Records excerpted from a collection

★ ★ ★ ★

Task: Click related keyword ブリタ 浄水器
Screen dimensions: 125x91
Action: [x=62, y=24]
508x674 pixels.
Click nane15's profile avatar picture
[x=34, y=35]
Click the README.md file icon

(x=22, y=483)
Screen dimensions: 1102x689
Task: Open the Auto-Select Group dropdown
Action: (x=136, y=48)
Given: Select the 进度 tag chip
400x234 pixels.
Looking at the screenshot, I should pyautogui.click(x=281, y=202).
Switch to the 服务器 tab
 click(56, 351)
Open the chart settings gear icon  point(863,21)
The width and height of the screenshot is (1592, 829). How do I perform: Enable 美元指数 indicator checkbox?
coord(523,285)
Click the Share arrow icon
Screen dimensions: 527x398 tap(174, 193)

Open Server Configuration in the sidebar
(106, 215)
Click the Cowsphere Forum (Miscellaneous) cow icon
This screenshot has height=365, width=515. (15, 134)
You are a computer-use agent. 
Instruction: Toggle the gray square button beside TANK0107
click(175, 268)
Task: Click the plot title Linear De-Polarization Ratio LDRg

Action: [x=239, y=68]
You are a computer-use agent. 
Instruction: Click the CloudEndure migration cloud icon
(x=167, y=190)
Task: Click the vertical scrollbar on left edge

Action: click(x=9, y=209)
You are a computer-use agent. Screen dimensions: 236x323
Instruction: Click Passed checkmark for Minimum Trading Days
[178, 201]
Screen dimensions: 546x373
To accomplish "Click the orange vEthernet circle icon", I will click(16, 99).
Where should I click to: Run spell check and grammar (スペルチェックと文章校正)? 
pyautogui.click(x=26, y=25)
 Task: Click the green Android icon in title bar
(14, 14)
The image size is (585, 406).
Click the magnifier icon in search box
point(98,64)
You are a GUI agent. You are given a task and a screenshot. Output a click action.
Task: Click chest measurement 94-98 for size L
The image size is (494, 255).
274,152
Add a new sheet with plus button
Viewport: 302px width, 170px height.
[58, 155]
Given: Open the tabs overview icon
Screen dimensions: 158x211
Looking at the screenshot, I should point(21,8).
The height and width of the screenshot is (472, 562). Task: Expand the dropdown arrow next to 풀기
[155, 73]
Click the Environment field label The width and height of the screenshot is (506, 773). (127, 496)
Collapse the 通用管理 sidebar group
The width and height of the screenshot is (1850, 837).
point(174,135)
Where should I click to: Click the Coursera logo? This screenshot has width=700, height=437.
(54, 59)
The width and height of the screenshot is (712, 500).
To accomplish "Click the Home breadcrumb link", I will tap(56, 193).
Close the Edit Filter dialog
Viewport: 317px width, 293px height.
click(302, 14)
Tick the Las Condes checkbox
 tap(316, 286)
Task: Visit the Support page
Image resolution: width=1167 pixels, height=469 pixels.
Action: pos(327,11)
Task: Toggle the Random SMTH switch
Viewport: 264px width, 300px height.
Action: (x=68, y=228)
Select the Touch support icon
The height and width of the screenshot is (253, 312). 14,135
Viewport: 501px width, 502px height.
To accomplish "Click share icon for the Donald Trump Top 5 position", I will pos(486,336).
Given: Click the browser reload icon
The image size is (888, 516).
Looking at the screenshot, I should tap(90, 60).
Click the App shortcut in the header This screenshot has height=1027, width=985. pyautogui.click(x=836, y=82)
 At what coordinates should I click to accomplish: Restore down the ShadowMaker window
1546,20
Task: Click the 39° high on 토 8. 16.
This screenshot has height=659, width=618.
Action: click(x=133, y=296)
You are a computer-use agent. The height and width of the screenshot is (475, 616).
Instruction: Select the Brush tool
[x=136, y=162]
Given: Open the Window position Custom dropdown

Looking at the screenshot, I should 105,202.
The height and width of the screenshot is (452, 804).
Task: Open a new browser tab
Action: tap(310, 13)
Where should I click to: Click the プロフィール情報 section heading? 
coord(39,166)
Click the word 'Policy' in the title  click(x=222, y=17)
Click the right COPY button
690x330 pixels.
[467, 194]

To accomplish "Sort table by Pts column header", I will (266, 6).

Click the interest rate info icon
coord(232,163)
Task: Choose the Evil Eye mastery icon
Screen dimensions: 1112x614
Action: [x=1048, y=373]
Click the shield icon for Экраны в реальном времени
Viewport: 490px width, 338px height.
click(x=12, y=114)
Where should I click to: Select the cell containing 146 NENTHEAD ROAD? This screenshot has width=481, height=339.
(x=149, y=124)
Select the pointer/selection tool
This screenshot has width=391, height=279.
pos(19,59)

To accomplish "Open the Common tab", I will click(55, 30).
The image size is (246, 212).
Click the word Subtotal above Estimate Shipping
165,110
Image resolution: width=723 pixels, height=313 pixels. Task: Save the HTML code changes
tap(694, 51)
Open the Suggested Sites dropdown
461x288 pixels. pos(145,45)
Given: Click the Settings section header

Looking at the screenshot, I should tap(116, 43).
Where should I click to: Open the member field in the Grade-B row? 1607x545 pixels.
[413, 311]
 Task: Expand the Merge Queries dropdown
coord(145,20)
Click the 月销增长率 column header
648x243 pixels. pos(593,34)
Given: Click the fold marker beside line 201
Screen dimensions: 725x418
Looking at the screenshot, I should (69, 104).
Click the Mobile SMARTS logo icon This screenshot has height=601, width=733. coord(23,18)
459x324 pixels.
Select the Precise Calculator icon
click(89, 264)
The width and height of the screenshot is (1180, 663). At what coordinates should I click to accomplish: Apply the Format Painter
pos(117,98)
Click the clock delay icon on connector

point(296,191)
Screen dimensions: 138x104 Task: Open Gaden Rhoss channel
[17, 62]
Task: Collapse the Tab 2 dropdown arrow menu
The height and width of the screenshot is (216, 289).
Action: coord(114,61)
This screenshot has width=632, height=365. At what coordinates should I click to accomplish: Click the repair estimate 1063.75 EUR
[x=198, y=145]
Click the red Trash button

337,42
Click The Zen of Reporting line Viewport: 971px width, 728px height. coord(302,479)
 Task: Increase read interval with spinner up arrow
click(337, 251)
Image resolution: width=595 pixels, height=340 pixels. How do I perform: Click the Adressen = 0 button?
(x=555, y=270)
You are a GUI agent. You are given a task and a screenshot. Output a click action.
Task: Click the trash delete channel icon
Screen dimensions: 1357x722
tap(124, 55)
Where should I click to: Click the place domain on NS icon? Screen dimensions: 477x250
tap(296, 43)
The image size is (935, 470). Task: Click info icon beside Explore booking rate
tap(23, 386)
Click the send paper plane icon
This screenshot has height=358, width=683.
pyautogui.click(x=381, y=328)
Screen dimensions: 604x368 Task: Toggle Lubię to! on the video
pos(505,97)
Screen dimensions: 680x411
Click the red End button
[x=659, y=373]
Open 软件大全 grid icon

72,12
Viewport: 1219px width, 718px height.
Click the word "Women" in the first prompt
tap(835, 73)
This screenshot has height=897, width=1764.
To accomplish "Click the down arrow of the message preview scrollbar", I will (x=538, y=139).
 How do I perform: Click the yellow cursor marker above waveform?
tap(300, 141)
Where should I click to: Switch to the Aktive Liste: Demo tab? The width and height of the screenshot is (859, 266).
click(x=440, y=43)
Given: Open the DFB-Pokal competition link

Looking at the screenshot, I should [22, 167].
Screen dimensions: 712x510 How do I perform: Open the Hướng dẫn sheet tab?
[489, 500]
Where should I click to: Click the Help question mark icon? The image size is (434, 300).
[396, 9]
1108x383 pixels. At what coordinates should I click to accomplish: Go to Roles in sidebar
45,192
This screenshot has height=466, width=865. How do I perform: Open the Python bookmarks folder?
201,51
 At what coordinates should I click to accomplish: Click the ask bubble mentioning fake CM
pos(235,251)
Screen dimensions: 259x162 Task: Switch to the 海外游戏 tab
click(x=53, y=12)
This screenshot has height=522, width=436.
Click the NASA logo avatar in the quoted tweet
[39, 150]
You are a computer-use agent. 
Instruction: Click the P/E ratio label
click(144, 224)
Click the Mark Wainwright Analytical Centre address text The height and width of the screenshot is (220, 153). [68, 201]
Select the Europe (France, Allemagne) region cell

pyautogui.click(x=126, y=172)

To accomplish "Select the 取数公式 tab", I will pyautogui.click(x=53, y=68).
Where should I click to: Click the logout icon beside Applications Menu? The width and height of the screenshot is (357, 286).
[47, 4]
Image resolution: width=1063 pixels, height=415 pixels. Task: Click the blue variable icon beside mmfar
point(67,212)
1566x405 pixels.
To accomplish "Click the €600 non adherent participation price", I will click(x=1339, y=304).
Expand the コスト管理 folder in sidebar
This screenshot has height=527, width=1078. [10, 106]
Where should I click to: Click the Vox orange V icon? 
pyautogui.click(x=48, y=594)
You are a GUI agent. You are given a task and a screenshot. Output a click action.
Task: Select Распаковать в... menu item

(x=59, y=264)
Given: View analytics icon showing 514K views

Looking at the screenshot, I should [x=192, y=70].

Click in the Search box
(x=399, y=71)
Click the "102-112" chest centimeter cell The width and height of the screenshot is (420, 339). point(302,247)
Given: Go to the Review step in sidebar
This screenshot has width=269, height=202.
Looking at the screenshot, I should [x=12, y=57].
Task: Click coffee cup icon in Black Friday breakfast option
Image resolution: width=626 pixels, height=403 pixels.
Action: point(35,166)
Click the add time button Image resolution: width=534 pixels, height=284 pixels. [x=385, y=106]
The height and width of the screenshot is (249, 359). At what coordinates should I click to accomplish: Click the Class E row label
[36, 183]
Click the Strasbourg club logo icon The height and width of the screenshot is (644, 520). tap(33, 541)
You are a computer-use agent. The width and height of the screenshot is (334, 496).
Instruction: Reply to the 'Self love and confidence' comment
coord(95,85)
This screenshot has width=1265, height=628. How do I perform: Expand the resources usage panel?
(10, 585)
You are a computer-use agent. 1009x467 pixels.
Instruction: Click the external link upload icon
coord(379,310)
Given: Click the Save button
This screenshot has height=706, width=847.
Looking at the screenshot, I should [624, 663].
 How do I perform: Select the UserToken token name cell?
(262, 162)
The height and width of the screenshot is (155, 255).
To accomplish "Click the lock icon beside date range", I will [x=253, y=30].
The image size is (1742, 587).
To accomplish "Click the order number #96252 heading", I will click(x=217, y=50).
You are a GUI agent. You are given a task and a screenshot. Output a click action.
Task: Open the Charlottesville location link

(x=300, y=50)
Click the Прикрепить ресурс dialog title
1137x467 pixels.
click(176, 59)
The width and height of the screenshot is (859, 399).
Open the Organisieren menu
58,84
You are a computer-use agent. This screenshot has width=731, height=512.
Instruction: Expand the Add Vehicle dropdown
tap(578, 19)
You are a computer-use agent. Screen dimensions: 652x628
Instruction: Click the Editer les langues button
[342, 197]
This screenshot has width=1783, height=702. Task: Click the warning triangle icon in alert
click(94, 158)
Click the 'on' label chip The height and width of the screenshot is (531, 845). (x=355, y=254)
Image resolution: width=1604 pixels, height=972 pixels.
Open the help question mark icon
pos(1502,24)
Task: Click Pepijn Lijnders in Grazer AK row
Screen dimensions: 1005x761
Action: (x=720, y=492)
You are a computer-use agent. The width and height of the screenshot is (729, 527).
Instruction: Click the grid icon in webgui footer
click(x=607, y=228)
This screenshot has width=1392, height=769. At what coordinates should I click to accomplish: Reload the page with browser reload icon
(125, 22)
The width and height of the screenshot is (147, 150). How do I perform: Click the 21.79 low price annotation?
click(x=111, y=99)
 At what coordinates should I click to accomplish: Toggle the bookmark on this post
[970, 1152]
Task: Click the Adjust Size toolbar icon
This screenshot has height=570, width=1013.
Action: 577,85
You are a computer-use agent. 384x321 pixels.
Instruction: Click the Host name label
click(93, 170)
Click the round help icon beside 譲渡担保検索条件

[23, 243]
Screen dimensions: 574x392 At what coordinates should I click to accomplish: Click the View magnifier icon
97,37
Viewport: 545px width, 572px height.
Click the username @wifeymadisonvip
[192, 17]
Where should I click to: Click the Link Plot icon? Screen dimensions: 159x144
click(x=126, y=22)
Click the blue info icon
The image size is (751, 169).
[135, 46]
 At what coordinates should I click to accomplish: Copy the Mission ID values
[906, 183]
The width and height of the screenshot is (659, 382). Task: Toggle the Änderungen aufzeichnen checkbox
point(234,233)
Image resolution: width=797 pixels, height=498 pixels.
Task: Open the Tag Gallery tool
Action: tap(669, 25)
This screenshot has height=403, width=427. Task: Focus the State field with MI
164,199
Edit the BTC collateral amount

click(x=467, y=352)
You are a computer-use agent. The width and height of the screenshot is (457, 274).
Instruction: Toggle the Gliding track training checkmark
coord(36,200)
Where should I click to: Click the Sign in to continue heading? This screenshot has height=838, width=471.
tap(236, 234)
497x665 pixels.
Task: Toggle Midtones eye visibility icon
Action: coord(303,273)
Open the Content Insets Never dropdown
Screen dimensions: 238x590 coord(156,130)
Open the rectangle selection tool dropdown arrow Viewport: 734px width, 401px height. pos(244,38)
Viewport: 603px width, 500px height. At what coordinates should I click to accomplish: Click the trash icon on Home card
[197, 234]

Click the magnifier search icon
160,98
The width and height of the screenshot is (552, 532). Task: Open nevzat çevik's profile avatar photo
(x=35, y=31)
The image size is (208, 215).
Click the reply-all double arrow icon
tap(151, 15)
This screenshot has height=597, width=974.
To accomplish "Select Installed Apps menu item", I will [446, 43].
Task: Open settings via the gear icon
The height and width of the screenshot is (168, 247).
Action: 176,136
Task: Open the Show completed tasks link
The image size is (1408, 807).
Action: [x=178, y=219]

★ ★ ★ ★

### Exercise objective
Please give back the records exactly as written, beginning at the first line and including the line that holds "Open the chart" as the last.

### Response area
Task: Click related keyword ブリタ 浄水器
Screen dimensions: 125x91
Action: [x=62, y=24]
508x674 pixels.
Click nane15's profile avatar picture
[x=34, y=35]
Click the README.md file icon

(x=22, y=483)
Screen dimensions: 1102x689
Task: Open the Auto-Select Group dropdown
Action: (x=136, y=48)
Given: Select the 进度 tag chip
400x234 pixels.
Looking at the screenshot, I should pyautogui.click(x=281, y=202).
Switch to the 服务器 tab
 click(56, 351)
Open the chart settings gear icon  point(863,21)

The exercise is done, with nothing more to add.